Ten things victims of domestic abuse must learn to say and act upon…

by Rod Smith

lock

I will not be contained.....

1. It is never acceptable for you to scream at, or hit, the children or me.
2. It is never acceptable for you to confine the children or me.
3. It is never acceptable for you to break things or throw things even if you own the house and everything in it.
4. It is not acceptable for you to cut me off from the world by taking my money or keys, phone, or personal items.
5. I will not ride in the car with you when you are angry or drunk.
6. It is never acceptable for you to force or manipulate me into sex or sexual practices I do not want.
7. I will not accept responsibility for your outbursts of anger or violence.
8. Being really sorry for your behavior is not enough – you must get professional help.
9. Forgiveness is not enough – you must get professional help.
10. When I tell you forgiveness is not enough, that I will not come back to you, don’t turn it on me and say I know nothing about forgiveness.

4 Comments to “Ten things victims of domestic abuse must learn to say and act upon…”

  1. Rod,
    Very good list. Thank-you for sharing this with the world, I hope that someone in this situation is able to use it. I would love to see you write a piece on how to generate the courage to use this list (maybe you already have, I just have not read it yet). I believe that most people in an abusive situation would love to apply these 10 things to say, however they are unable to find the courage to act on them, instead reacting out of fear for their or their children’s well being.

  2. But how can someone get the professional help they need if they don’t see the problem themselves? The person who is abusive has to recognize the problem and be willing to seek help on their own; no one can force them to do it. “Sorry”s are all we have sometimes, and if you love someone how can you turn your back on them, especially if you can see they need help? Rod, you know my situation. I love my bf very much. I moved out and I know that was a good step, but I still deeply love him. He won’t get help because he doesn’t understand he has an illness, because the illness prevents him seeing it…. it’s cycular. How can you get through to someone like this without setting them off or making them perceive you as the “enemy?”
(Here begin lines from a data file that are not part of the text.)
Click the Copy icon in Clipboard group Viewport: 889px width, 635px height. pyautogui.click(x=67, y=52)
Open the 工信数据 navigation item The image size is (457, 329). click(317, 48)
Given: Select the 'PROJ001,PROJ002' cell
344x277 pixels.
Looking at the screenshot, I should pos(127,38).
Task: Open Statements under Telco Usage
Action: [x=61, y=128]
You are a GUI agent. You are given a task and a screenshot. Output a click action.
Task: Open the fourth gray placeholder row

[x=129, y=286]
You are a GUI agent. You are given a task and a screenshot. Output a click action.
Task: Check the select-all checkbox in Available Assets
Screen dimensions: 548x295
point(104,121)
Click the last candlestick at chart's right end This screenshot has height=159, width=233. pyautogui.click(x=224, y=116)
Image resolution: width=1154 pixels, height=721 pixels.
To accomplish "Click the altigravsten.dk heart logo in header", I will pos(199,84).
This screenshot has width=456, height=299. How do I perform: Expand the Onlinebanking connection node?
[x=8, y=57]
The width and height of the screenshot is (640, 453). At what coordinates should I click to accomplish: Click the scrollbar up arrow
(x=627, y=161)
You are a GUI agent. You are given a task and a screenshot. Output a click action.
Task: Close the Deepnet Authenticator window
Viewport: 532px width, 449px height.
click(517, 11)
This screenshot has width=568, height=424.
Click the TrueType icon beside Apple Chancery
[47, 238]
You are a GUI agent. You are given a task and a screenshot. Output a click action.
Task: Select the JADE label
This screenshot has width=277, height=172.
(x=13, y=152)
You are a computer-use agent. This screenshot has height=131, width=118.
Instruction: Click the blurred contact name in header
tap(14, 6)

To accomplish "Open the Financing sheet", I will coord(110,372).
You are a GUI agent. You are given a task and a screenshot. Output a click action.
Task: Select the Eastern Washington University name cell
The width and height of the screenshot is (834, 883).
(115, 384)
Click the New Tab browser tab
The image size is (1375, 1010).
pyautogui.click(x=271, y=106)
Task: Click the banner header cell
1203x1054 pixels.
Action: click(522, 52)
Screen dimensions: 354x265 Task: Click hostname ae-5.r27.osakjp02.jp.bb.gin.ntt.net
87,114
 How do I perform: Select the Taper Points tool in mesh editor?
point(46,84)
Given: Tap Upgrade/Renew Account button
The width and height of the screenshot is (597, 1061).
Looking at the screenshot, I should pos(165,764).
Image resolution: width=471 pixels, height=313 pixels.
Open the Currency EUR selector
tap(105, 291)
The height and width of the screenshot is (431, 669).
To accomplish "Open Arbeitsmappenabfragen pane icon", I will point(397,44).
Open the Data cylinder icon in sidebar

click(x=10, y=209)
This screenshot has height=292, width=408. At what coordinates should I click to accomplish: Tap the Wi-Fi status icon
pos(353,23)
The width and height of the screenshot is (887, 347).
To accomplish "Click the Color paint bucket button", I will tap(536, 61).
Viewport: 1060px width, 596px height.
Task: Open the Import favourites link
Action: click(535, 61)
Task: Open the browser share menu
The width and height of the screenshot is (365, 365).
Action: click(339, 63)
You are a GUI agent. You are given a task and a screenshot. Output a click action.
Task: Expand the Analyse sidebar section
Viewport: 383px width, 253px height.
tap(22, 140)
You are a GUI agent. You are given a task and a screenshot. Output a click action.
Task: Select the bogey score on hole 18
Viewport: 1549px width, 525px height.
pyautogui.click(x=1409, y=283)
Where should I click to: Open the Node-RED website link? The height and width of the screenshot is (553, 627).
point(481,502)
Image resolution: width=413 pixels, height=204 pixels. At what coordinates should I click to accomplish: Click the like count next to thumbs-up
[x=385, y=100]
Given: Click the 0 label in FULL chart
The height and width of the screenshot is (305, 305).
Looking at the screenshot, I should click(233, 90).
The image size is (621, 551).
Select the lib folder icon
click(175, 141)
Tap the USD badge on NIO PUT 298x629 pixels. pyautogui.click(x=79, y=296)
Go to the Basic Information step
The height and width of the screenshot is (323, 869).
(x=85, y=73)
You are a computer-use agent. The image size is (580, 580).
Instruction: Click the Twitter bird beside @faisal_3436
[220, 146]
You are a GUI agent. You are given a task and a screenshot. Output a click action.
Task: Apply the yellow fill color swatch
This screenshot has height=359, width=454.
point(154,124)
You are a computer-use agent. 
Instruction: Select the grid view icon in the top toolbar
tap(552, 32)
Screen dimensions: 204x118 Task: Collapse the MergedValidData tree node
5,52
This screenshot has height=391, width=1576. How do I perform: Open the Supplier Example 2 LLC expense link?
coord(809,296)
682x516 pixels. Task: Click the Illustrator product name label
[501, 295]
  3. Yeah and good luck because if you are with an abusor you are not with a normal person. So really if you are in that situation where you are being abused and so are your children words are a waste of time.

    1. Start putting money away so you have something to use when you get away.
    2. Don’t keep it a secret, make sure someone you trust knows you are being abused.
    3. Try to get a job, a part time job, don’t give up work, don’t let yourself be financially dependant.
    4. See it as your own sickness and work on your self esteem, the fact that you are in an abusive relationship means there is something very wrong with you.
    5. Don’t stay in a situation where your children are being abused, that makes you an abusor too.
    6.If you are hit, do press charges, make sure you get a police report.
    7.If you are hit then get the hell out, most murders of woman are done by their husbands.
    8.It’s never too late to change, you might have to be in a shelter for a while and have a less than ideal job but it’s never too late to rebuild your life.
    9.He might say sorry but statitics show that once violence and abuse has occurred in a relationship it happens again. It always happens again.
    10.Learn to develop your intuition about people, don’t get involved in a relationship where it’s unequal or where it feels like you are being “rescued”. Most abusive relationships begin that way.

    Rod, what are your qualifications exactly?

  4. You have composed a most helpful list. Thanks a lot. I trust some person who really needs you list will find it.
    Thanks for asking. May you have a wonderful day.